Civil rights groups such as Lawyers’ Committee for Civil Rights Under Law wrote Facebook a letter on September 6 explaining that its policy on white nationalism was “misguided, inconsistent and dangerous”. Now it appears that policy is being reviewed by Facebook.
From the letter:
These documents — which are used to instruct and guide Facebook’s content moderators — draw an arbitrary line between white supremacy, white nationalism and white separatism, despite glaring internal inconsistencies. Facebook defines white supremacy as a “racist ideology based upon the belief that white people are superior in many ways to people of other races and that therefore white people should be dominant over other races.” The company describes white nationalists as “believ[ing] that white people should maintain their majority in majority-white countries, as well as political and economic dominance” and “oppos[ing] mass-immigration and multiculturalism, as they see them as threats to white identity,” yet conclude that white nationalism “doesn’t seem to be *always *associated* with racism (at least not explicitly).
According to Motherboard, Facebook is worried that banning white separatist groups would negatively impact other separatist movements around the world such as black separatist groups.

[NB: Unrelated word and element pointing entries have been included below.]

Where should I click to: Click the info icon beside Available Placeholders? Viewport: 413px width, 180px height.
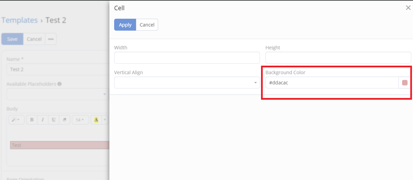coord(59,84)
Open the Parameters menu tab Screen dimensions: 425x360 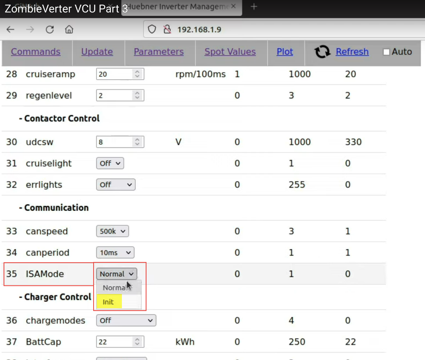tap(159, 51)
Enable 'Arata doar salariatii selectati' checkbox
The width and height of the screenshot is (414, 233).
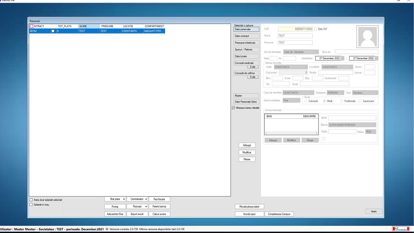tap(31, 200)

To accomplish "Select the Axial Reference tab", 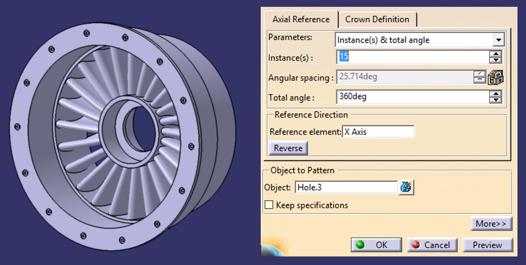I will coord(301,19).
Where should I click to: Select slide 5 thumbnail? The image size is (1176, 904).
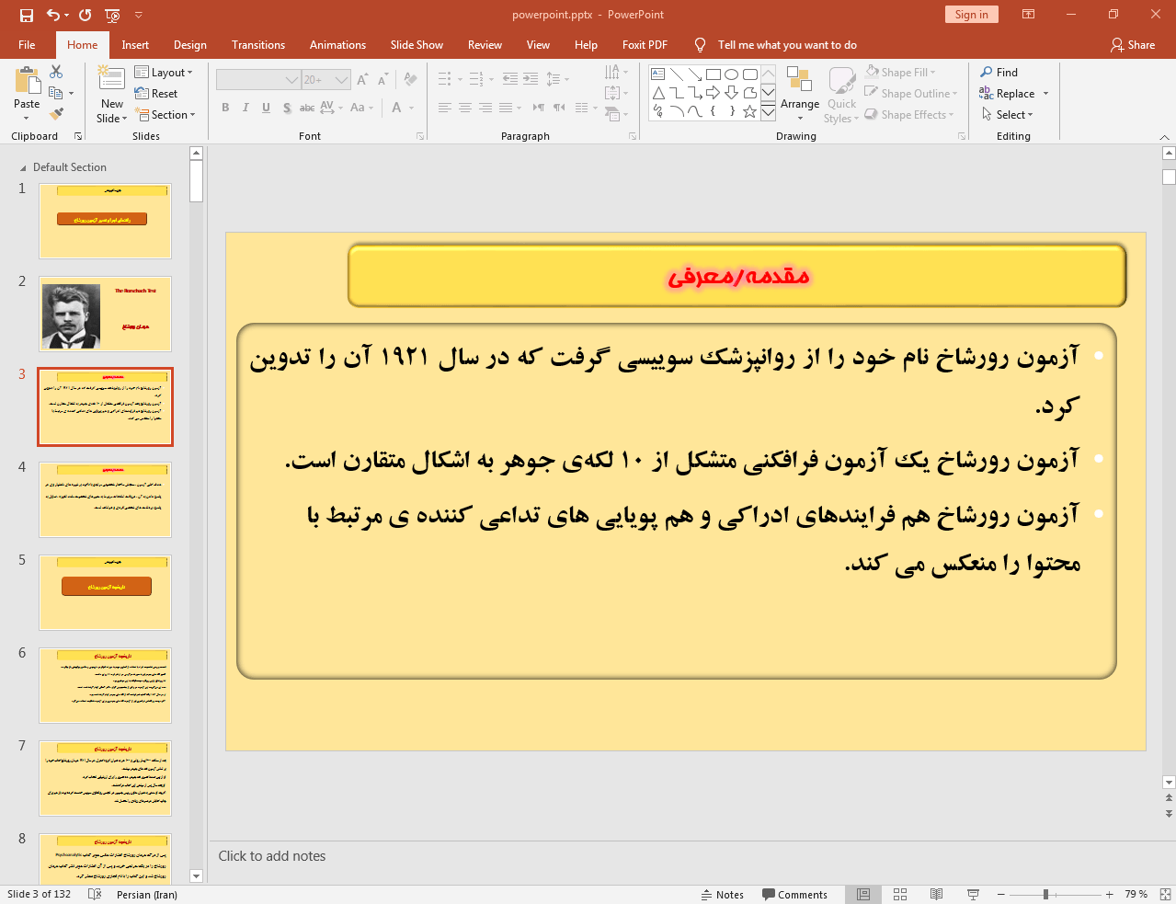[x=105, y=591]
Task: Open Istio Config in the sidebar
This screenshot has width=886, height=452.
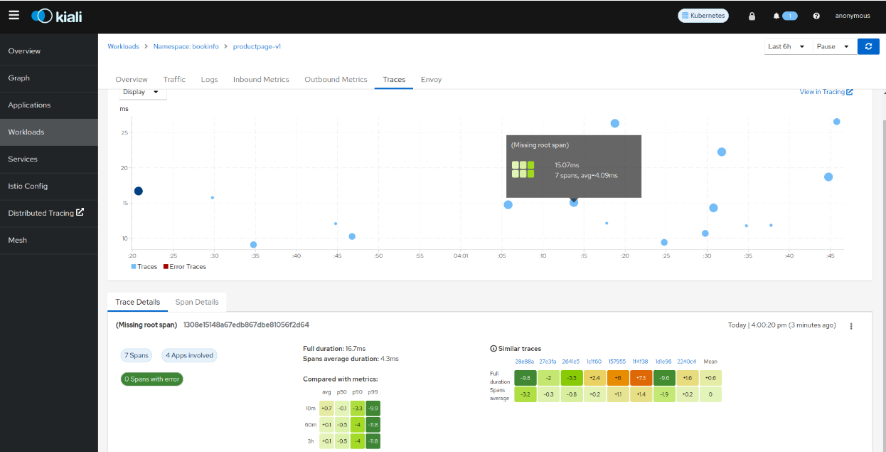Action: click(28, 186)
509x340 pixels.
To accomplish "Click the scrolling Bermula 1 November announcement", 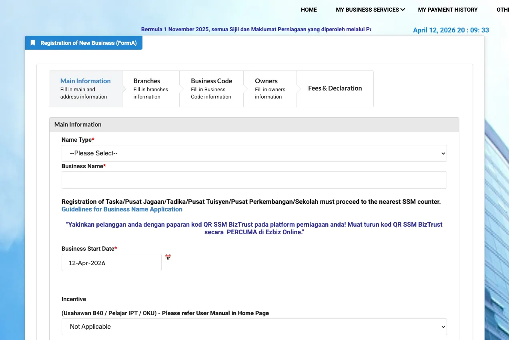I will click(256, 29).
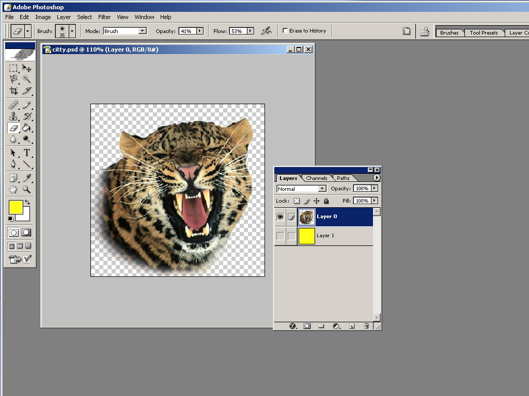Select the Paint Bucket tool
This screenshot has width=529, height=396.
pos(26,128)
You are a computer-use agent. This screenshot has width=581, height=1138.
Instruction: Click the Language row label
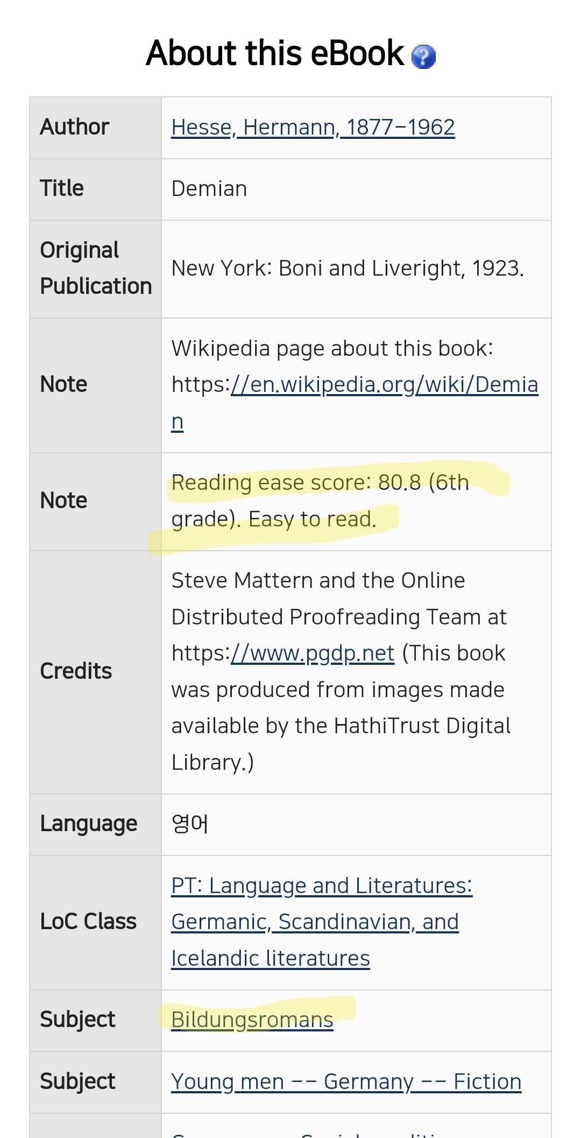89,824
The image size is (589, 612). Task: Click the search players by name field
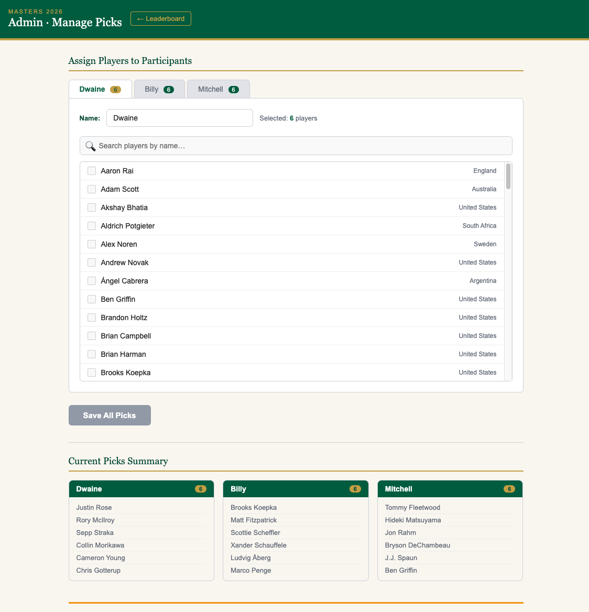coord(296,146)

Black separatism was more popular in America at the turn of the 20th century, with activists such as Marcus Garvey who advocated for black people returning to Africa in the 1920s.
The debate over separatism versus supremacy follows recent revelations out of Australia and Britain that didn’t get much attention in the rest of the world.
The ABC ran an episode of Four Corners last month that included hidden camera footage of British Facebook content moderation training. The episode revealed that publishing something like “Fuck off back to your own country” when referring to Muslim immigrants was acceptable, but if the comment was referring to Muslims in general that this was not acceptable and would be deleted.
The rationale was that talking about immigrants in particular was political speech while referring to Muslims more generally was hate speech.
Racists on Facebook and Twitter tend to prefer the term “nationalist” because it’s so often used in polite company here in the year 2018. Steve Bannon, US President Trump’s former adviser and a man who allegedly didn’t want his children to go to school with Jews, will use the term “economic nationalist”. But he isn’t just concerned with the economy. Bannon has made it abundantly clear that he’s a white supremacist as well, recently proclaiming that Trump followers should now embrace terms such as "racist".
“Facebook is distinguishing white supremacy, white nationalism and white separatism by a mere technicality,” civil rights advocacy group Color of Change told Gizmodo in a statement.
“Facebook fails to recognise that advocacy for the United States to be a white state, or one that explicitly prioritises the interests of white people, is neither new nor passive [...] From direct threats of violence to general statements of support, Facebook should not be making exceptions for any form of white supremacist, nationalist or separatist speech.”
Facebook sent Gizmodo the following statement:
We regularly meet with the Lawyers’ Committee for Civil Rights Under Law, as well as other groups, to maintain an open dialogue on a variety of issues, including our policies on hate speech. We’ve received a letter from the Lawyers’ Committee and are reviewing the specific policy referenced.